■ **EXERCISE 1**
In the cgroup patch thread, revise the part that opens with the words containing "It is useful" and closes with "and BPF writing.", replacing "default hierarchy" with "unified hierarchy".
■ **EXERCISE 2**
Answer these questions about the cgroup patch thread:
(a) What name did the first RFC use for the freeze function?
(b) On which hierarchy must the cgroup be for the writing to happen?
(c) What name was chosen for the function instead of a generic kernfs one?
■ **EXERCISE 3**
Extend the cgroup patch thread, carrying on from its final sentence.

■ **PASSAGE**

+--

Re: [RFC PATCH v2 bpf-next 0/3] bpf: cgroup: support writing and freezing cgroups from BPF

19 Aug 2025

      On 8/20/25 00:31, Djalal Harouni wrote:
...
On 8/18/25 18:32, Tejun Heo wrote:
...
On Mon, Aug 18, 2025 at 10:04:21AM +0100, Djalal Harouni wrote:
...
This patch series add support to write cgroup interfaces from BPF.
It is useful to freeze a cgroup hierarchy on suspicious activity for
a more thorough analysis before killing it. Planned users of this
feature are: systemd and BPF tools where the cgroup hierarchy could
be a system service, user session, k8s pod or a container.
The writing happens via kernfs nodes and the cgroup must be on the
default hierarchy. It implements the requests and feedback from v1 [1]
where now we use a unified path for cgroup user space and BPF writing.
So I want to validate that this is the right approach first.
I don't see any reason to object to the feature but the way it's 
constructed
seems rather odd to me. If it's going to need per-feature code, might as
well bypass the write part and implement a simpler interface - ie.
bpf_cgroup_freeze().
Approach 1:
First RFC months ago was something like that 
"bpf_task_freeze_cgroup" [1], can make it bpf_cgroup_freeze() as a 
proper kfunc, so resurrect approach 1?
Internally it used an ugly path to workaround kernfs active reference 
since we don't hold a kernfs_open_file coming from userspace
kernfs->write path.
I can improve it, but let's discuss please approach (2) since you
suggested it ;-)
Approach 2:
Per the old suggestions from you and Alexei [2] [3] you wanted something
like:
s32 bpf_kernfs_knob_write(struct kernfs_node *dir,
                             const char *knob, char *buf);
I didn't make it generic for kernfs, since don't know yet about sysfs 
use cases and named it "bpf_cgroup_write_interface" to focus on cgroup 
base interfaces.

+--

■ **DATASET CONTENT**
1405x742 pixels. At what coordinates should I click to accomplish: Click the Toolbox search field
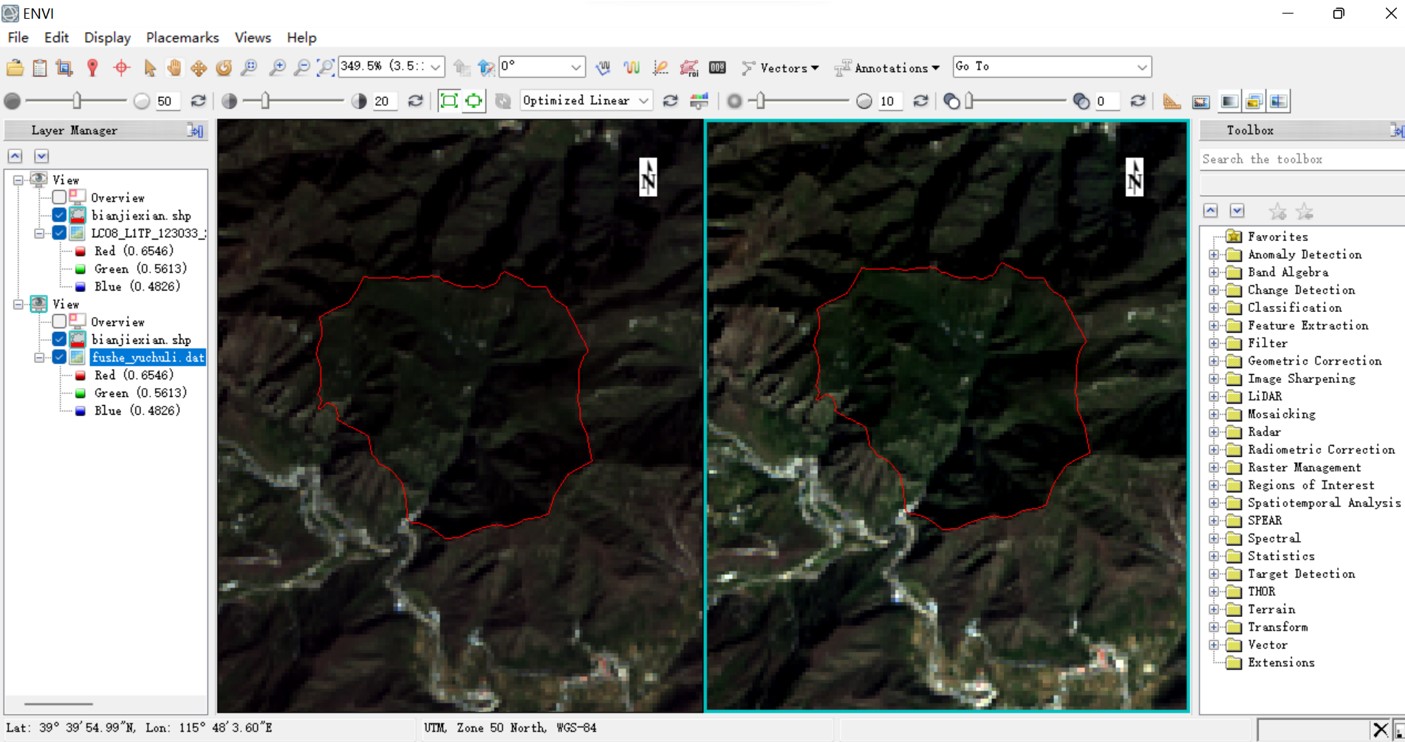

+--

■ **EXERCISE ANSWER 1**
It is useful to freeze a cgroup hierarchy on suspicious activity for
a more thorough analysis before killing it. Planned users of this
feature are: systemd and BPF tools where the cgroup hierarchy could
be a system service, user session, k8s pod or a container.
The writing happens via kernfs nodes and the cgroup must be on the
unified hierarchy. It implements the requests and feedback from v1 [1]
where now we use a unified path for cgroup user space and BPF writing.

■ **EXERCISE ANSWER 2**
(a) bpf_task_freeze_cgroup
(b) The default hierarchy
(c) bpf_cgroup_write_interface

■ **EXERCISE ANSWER 3**
Doing something that generic now including sysfs without a proper valid 
use cases seems a bit too much. Also we have some cgroup kfunc to 
acquire and release that integrate well, so I kept it focused.
Alexei suggested to refactor the cgroup_base_file[] [4][5] to take 
"kernfs_node" as argument instead of "kernfs_open_file", which will open 
other possibilities for BPF.
However, instead of going full change on cgroup_base_files[], I added a 
minimalist: cgroup_kn_cftype kn_cfts[] that for now hold only 
"cgroup.freeze".
I see three possibilities here:
A. Minimal change with approach presented here:
    add dedicated array cgroup_kn_cftype kn_cfts[] with only
    "cgroup.freeze" and later try to unify it inside cgroup_base_file[].
B. Add "->bpf_write()" handler to cgroup_base_file[] and start only with
    "cgroup.freeze".
C. Refactor all cgroup_base_file[] to take a kernfs_node directly
    instead of kernfs_open_file as suggested.
I took (C) the simple one since I wanted to do cgroup freeze first. You
Sorry here I meant (A).
Thanks.
...
also suggested maybe in future "cgroup.kill" well if we have it, we 
definitely will start using it. Not sure if we are allowed to BPF sleep 
that path, however we can also start doing "cgroup.freeze" from BPF and 
kill from user space as a first step. But we definitly want more BPF 
operations on cgroup interfaces, I can think of a companion cgroup where 
we migrate tasks there on specific signals...
So more or less current proposed approach (2) followed the suggestions, 
but focused only on writing cgroup kernfs knobs.
Thoughts, did I miss something?
...
Otherwise, can't it actually write to kernfs files so
that we don't need to add code per enabled feature?
I'm not sure how we would write to kernfs files? As pointed by Alexei 
[6] it is more involved if we want to open files...
About "that we don't need to add code per enabled feature?" well if we
go the path of "bpf_cgroup_write_interface" or "bpf_cgroup_write_knob" 
adding a new write interface will involve theoretically:

Check if program can sleep or/and the calling context.
Add the new "cgroup.x" either in cgroup_base_file[] or in the new

array.
3. New handlers or refactor old ones to take a "kernfs_node" instead of
    "kernfs_open_file".
Compared to having multiple bpf_cgroup_(freeze|kill|...) kfunc seems 
fair too, and not that much code from BPF part.
BTW current patches contain a bug, after testing. In normal writes from 
user context we break kernfs active protection to avoid nesting cgroup 
locking under.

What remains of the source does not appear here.